Hatless, breathless, he rushed to the cable office and signaled the world that the Spanish battle fleet of Admiral Cervera, long sought, imminently expected by nervous mamas at U. S. bathing beaches, had been found. The Spanish gunboats coaled and departed to face U. S. Admiral Schley. U. S. citizens looked for Curaçao in their atlases, found it off the coast of Venezuela, a tiny button in the bottom of the Caribbean.

For the next three decades Curaçao was no more, to the average citizen, than the name of a liqueur—an infusion of bitter orange peel so easily made and so eminently potable that to the fury of Dutch sour-orange growers, it is successfully imitated in nearly every country in the world.

Last week U. S. householders rethumbed their atlases, relocated the bottom button of the Caribbean.

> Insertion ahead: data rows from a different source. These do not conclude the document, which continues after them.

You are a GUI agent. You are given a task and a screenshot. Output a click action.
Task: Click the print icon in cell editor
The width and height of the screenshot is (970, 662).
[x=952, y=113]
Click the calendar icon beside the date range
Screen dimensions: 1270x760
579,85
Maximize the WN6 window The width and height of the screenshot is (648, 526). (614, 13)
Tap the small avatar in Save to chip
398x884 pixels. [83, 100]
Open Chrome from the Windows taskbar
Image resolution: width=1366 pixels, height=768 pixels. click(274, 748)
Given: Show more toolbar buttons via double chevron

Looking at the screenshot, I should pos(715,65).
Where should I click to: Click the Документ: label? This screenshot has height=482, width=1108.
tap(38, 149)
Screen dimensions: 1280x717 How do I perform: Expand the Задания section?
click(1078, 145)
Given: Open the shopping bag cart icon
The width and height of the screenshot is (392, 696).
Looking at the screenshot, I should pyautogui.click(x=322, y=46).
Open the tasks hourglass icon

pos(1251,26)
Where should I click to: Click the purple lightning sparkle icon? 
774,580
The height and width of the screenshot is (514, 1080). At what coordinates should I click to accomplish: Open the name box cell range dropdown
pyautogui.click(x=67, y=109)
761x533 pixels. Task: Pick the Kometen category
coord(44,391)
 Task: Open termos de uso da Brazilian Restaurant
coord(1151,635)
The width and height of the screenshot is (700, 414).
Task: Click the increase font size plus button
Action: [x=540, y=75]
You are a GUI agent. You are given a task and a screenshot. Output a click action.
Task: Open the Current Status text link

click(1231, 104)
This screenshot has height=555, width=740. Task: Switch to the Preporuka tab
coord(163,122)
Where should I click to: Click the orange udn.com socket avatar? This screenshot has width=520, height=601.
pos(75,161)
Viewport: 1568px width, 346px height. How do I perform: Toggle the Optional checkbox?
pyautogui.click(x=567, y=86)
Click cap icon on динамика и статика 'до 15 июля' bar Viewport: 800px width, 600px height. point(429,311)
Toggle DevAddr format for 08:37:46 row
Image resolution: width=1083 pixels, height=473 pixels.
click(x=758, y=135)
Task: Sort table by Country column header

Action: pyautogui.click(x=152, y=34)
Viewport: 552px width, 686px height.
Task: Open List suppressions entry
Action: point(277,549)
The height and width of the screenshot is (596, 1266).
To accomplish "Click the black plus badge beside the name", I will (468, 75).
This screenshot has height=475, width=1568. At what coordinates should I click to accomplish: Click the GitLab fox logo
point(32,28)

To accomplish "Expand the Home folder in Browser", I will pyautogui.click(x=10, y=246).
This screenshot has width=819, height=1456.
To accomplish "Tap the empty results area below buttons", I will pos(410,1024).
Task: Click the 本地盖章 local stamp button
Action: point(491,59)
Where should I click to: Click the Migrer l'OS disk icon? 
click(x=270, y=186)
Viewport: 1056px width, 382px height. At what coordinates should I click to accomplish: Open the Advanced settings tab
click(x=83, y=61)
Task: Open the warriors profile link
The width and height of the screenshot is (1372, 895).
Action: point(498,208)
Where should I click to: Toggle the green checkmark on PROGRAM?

In Willemstad Harbor, Curaçao, a U. S. ship had been captured, Curacao's Dutch Governor had been kidnaped.

Capt. A. T. Morris of the American steamer Maracaibo, leaned over the ship's rail smoking an evening pipe, gazing at the placid harbor of Willemstad, Curaçao. A thin sliver of moon hung over the tanks of the Royal Dutch oil refinery on shore, shone on the yellow plaster façade of the Governor's Palace.